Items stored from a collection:
--*--
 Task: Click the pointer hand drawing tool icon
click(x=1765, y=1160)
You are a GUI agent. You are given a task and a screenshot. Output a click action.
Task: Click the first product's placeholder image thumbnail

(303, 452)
--*--
* **TASK DETAILS**: Please quote each of the records above word for word, leaving nothing out.

* **THE RESPONSE**:
 Task: Click the pointer hand drawing tool icon
click(x=1765, y=1160)
You are a GUI agent. You are given a task and a screenshot. Output a click action.
Task: Click the first product's placeholder image thumbnail

(303, 452)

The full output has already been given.